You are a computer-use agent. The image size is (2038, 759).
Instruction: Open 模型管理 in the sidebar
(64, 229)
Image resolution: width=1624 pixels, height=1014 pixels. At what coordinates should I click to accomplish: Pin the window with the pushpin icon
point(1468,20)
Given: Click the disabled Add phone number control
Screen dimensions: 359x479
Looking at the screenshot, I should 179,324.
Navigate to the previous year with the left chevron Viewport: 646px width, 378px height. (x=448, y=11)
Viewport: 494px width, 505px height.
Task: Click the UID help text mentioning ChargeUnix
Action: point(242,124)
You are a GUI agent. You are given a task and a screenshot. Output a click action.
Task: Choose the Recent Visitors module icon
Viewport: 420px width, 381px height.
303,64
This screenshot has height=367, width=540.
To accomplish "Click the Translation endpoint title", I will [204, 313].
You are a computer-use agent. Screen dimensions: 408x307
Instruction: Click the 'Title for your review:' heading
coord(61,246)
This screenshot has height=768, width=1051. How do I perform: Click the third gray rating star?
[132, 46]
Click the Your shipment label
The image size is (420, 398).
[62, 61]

▸ Work instructions
Look through the entries above and copy each line that has "agent" in it.

▸ Task answer
You are a computer-use agent. The image size is (2038, 759).
You are a GUI agent. You are given a task and a screenshot. Output a click action.
You are a computer-use agent. Screen dimensions: 408x307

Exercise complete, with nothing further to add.